Elsewhere, Frank Jensen, another Running Iron supporter, who lives somewhere in the woods of Minnesota, and has worked as a packer and a law enforcement officer and still walks the earth as a kindred spirit, sent us a beautiful handsewn headstall, with lots of pretties on it, to help raise money for the film.

A hand sewn headstall from Frank Jensen was gifted to the movie project to help raise funds.
I’m going to leave you here with a picture taken by my friend Brady Murphy, who is poised to take the reins of his family ranch. The photograph is of his father, Martin Murphy, and Brady’s son Everett. They are 70 and 7. In this photo they have just finished roping a bull, and grandfather and grandson are heading back into the timber to trail more cows. This photograph resonates for me at the deepest levels because it reminds me of times with my own grandfather — who, despite his failings, was damn sure enough a buckaroo. And it may have even caused, should Mick Murphy have been around to see it — a man who came into the country as a sponsored sheepherder and took his wages in ewes, who joined the US Army and was naturalized, fought in Europe against the Hun, and returned yet again to build a family ranch with his brothers in the Oregon outback — to quietly ask for another shot of the Irish and dab a tear from his eye. Because isn’t this the long dream precisely imagined? Isn’t this us at our western best? I think so, and I know some Murphys who think so too.
Long live cowboys.

Martin and Everett Murphy. Back into the timber for more cows. Photo Credit: Brady Murphy
Reese Crawford says
Just don’t start stripping nekked and running for the hills. Ain’t no body need to see that.
In all seriousness, lightning and fire are not something to mess with. Having been on a massive (by Ozark standards) blaze when it crowned, I have felt the dragon’s breath.
I found my self having some allergies as I looked at that last photo. My papa was the one who taught me all I know about horses and cattle. They don’t carve them like they used to. Here’s hoping the fires of today forge us in to the support beams of tomorrow’s world.
I couldn’t agree more. If’n I ever run for the hills, I’m doing it horseback anyway. And we hope this campfire helps build those support beams. That was the entire vision when we started building this outfit, on a sunny day with nice, cool, southern breeze, as I recollect.
FRANK JENSEN says
Thanks for the kind words Craig .
Thanks for being here, and for your generosity.
Nancy Becker says
Thank you so much for your kind words, Craig!! I am so humbled by your opinion of me and my endeavors! I am so grateful to know you and know that you are looking out for our mutual friend, Ruth. I greatly appreciate your gifts and talents and I hope you know I am a fan forever. You are a clear channel for your soul and heed it’s direction. Bravo!! Many blessings and love to you and yours, Nancy
TJ says
Beautiful photos, leather and glasswork! I’m certain the care and energy of homemade pieces like those, is felt on the receiving end. As a youngster visiting the family Wisconsin farm, I could feel my great grandfather’s presence and smell his pipe smoke, while walking through a three generation old barn he built by hand. The whole thing was assembled with hand crafted wood dowels. Feeling every cut and grind in there, was like stepping back into time and I’m sure the salt from his sweat was still in the wood. Sill standing today.

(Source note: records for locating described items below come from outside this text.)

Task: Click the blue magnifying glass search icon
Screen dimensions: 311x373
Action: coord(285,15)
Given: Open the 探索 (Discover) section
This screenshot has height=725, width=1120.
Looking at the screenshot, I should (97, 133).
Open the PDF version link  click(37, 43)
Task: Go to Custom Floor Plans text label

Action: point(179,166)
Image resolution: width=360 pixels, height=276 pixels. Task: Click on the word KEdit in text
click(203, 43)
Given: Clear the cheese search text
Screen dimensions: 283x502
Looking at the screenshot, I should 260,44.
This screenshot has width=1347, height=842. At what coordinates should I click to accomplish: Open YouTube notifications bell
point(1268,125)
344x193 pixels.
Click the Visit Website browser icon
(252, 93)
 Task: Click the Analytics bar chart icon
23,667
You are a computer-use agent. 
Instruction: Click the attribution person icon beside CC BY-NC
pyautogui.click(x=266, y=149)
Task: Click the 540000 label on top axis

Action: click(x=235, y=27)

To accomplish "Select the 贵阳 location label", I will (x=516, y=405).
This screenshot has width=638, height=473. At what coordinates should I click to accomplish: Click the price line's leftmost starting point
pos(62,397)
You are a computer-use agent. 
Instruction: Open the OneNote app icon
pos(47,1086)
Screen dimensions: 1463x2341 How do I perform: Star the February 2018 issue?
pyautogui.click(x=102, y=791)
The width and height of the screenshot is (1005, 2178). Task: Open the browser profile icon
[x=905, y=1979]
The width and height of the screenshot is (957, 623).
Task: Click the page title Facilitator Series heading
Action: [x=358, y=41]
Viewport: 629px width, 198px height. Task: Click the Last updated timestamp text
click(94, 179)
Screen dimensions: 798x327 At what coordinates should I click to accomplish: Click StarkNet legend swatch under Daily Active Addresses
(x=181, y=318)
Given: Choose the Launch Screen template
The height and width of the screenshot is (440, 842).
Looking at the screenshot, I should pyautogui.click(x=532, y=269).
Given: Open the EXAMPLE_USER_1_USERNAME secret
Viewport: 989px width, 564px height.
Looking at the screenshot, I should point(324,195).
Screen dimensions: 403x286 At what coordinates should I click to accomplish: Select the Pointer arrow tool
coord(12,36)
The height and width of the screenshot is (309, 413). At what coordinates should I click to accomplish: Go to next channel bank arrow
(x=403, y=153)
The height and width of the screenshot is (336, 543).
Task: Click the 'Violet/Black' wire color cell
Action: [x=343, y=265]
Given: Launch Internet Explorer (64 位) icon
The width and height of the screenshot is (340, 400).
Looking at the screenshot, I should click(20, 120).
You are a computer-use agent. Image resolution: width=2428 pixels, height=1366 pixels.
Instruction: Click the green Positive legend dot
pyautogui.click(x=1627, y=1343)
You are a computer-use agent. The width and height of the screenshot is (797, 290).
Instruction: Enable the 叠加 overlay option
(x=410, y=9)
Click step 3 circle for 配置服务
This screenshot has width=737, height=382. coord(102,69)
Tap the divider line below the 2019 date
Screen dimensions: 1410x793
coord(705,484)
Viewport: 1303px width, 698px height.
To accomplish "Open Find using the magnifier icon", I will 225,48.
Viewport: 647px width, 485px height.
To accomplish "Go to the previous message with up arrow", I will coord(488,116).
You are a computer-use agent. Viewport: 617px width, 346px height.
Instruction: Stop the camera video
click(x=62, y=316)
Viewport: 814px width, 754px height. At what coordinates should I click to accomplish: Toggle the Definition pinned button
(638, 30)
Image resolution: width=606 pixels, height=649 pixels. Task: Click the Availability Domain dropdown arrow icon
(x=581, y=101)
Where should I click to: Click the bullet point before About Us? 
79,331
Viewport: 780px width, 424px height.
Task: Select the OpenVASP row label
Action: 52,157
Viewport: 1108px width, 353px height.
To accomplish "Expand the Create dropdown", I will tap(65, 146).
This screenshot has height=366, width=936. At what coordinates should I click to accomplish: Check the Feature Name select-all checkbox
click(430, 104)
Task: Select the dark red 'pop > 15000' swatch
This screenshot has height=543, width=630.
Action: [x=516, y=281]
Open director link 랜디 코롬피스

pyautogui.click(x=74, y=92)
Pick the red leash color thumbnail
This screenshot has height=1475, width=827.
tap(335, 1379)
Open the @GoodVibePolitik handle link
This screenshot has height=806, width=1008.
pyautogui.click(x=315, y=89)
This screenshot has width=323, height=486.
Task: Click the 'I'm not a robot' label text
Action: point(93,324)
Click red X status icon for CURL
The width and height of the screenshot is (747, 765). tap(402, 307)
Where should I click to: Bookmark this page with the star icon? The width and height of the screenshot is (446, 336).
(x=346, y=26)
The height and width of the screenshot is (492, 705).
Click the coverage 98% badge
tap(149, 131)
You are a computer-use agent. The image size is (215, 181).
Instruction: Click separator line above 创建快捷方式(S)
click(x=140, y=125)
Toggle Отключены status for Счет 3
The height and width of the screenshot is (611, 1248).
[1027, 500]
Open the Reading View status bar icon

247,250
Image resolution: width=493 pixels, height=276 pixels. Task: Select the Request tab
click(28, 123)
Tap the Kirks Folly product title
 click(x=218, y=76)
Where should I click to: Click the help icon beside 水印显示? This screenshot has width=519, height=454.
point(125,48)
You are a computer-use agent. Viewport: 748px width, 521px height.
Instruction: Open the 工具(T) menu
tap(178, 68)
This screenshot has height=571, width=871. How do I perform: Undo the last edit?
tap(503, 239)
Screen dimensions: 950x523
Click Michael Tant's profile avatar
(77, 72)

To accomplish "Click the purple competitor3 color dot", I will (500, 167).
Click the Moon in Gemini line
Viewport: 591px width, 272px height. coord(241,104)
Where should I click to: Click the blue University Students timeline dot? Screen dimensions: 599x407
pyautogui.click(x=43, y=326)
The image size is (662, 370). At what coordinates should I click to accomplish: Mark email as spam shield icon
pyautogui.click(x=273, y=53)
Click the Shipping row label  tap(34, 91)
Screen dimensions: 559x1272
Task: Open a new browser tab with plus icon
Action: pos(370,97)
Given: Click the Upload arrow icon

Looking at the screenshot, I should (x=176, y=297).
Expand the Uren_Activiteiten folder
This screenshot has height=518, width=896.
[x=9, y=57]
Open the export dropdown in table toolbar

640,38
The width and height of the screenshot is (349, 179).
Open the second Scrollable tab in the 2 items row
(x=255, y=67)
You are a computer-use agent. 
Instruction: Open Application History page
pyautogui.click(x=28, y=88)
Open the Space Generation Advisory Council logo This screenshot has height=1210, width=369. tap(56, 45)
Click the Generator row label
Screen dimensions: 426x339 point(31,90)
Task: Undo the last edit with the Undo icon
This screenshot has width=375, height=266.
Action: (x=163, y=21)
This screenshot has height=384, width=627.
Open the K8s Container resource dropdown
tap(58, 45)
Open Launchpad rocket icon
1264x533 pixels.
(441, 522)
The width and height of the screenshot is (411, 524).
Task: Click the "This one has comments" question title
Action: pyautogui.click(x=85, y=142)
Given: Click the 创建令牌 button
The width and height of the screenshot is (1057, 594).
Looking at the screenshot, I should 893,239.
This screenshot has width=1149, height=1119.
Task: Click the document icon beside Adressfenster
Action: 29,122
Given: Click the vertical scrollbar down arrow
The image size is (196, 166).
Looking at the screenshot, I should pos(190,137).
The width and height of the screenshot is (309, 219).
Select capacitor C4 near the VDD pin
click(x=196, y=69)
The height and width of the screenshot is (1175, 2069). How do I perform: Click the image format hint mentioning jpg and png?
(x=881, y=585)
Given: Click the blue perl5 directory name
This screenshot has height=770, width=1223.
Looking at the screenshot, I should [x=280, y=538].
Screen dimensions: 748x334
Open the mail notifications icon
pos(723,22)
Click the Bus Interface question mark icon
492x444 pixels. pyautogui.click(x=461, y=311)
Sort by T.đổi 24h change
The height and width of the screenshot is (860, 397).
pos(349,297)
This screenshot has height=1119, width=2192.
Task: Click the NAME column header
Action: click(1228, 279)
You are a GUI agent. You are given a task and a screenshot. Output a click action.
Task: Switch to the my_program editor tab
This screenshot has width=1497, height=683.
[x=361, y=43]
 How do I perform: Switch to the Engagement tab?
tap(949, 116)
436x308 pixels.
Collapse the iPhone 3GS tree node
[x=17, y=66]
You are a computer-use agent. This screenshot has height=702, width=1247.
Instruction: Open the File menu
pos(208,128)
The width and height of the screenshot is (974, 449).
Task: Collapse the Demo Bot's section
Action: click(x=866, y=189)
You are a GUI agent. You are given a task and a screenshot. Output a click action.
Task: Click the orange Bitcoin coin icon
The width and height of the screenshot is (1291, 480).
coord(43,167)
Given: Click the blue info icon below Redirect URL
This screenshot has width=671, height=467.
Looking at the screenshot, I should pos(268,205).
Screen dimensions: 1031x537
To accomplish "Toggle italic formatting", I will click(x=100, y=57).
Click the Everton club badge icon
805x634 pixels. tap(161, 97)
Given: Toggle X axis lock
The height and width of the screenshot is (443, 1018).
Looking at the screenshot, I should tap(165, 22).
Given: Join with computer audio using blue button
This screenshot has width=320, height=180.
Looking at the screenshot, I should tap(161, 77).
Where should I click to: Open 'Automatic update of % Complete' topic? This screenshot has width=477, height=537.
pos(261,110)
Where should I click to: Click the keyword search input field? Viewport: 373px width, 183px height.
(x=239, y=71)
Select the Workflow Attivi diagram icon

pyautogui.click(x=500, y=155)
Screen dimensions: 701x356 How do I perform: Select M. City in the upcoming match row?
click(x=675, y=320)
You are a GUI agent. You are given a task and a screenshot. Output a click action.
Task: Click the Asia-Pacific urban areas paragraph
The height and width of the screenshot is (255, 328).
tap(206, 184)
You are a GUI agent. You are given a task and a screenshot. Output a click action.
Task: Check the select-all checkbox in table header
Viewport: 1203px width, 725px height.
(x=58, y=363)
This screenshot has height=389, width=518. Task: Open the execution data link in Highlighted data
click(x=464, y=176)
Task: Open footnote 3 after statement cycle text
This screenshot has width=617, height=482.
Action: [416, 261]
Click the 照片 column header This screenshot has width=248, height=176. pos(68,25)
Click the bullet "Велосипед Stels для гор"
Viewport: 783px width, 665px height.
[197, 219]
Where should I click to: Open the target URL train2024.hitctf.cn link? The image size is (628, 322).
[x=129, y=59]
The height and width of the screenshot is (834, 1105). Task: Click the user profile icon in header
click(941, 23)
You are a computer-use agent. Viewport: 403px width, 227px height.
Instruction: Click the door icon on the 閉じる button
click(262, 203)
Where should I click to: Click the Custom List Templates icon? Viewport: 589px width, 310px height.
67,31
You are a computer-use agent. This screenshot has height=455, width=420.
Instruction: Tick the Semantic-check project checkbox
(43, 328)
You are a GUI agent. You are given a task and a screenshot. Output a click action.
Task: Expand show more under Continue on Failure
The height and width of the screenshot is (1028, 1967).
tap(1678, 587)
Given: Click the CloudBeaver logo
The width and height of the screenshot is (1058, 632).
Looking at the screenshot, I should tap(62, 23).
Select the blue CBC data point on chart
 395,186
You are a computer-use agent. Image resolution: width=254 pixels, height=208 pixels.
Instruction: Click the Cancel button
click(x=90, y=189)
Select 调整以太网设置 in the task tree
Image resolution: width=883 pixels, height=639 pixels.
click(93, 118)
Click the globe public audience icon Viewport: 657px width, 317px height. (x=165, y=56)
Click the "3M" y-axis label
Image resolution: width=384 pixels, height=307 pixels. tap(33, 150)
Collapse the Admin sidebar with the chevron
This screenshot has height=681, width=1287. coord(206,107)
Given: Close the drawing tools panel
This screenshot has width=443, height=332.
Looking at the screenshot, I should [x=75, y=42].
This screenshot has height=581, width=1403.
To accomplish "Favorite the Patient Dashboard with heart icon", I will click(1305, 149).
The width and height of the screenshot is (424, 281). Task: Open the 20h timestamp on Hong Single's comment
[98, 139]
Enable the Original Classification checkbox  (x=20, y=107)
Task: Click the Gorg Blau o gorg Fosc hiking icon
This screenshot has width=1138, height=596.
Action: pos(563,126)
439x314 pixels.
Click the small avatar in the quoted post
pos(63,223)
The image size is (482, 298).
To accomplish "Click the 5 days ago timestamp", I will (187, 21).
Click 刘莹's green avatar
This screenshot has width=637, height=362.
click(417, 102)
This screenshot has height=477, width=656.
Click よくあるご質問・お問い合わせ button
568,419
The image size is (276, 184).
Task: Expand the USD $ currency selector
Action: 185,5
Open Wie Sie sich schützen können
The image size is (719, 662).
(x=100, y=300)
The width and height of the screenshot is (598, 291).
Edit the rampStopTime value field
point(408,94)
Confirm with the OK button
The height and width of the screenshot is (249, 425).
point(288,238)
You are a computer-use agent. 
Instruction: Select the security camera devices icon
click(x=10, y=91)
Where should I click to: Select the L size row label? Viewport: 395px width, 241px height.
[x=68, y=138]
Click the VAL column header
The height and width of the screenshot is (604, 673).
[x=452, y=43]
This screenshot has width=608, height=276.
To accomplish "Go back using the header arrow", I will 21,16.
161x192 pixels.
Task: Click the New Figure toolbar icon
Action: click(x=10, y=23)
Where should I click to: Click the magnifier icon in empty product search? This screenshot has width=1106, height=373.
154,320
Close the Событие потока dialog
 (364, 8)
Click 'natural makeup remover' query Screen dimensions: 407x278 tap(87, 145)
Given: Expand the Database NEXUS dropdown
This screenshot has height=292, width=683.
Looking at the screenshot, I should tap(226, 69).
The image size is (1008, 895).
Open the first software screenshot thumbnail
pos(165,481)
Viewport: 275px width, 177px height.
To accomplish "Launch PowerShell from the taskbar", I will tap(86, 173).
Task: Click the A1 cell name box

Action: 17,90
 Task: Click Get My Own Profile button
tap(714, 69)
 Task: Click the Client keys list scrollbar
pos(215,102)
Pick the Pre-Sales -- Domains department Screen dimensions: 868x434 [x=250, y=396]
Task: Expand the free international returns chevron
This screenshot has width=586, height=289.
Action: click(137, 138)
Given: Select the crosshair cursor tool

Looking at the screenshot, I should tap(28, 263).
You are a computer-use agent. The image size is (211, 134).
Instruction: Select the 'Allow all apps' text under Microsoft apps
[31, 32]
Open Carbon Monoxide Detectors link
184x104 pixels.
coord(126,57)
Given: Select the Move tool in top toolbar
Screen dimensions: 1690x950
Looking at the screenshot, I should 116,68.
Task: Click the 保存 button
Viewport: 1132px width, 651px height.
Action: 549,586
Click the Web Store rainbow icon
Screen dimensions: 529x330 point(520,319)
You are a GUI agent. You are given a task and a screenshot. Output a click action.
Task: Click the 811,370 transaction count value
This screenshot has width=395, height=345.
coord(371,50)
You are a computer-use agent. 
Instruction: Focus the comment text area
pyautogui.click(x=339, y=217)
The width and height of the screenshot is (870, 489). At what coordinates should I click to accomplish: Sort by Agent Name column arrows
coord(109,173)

One value point in this current chaos, is reassessing wants versus needs and what’s really important to us as individual human beings. Local history, human moments and individual stories like those touched on and brought to life through forms of media and in projects like this, is what separates us from the beasts of the field. Biologically speaking, we are largely parasitic to the planet.
Lots of uncontrolled impulse and basic biologic behavior going on in our communities currently and we would all do well to stop and stare at some leather work, hand blown glass, or walk through a couple hundred year old barn.